In Drosophila the homeodomain encoding pros gene has been shown to be required for activation of the homeobox genes even-skipped (eve) and fushi-tarazu (ftz ) in ganglion mother cells (GMCs). During mitosis of the neuroblasts, the protein is segregated in a cortical crescent that becomes part of the resulting GMC. Only in established interphase, pros protein migrates into the nucleus, where it presumably acts as a transcription factor. The genome project sequenced an open reading frame (K12H4.1, which we call now
ceh-26 ) with sequence similarity to pros*. The homeodomain of
ceh-26 is atypical, with 3 extra amino acids between helix 2 and helix 3. In addition, there is a conserved domain following the homeodomain (see Fig. 1).
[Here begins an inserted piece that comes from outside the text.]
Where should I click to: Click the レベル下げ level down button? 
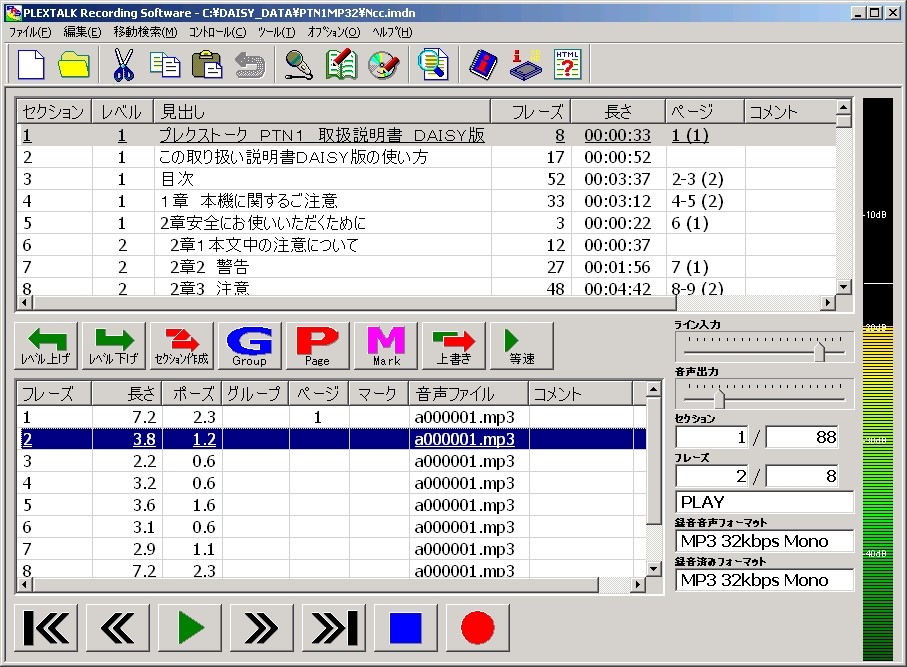(113, 345)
Using the open-reading-frame (ORF) predicted by Genefinder, we succeeded in generating cDNAs using PCR. However, sequencing showed various PCR induced point mutations. With these PCR cDNAs, we isolated cDNAs from the Chris Martin and the Pete Okkema libraries. One consistent difference to the sequence from the genome project, an extra base, was found in all cDNAs looked at. Overall, the ORF prediction was confirmed, except for one splice donor. This difference in the splice pattern is necessary to compensate for the extra base to produce the correct ORF. The cDNAs are now being used to generate fusion proteins. Upon obtaining antibodies, we will be able to determine, whether there is a similar phenomenon of asymmetric protein localization in C. elegans.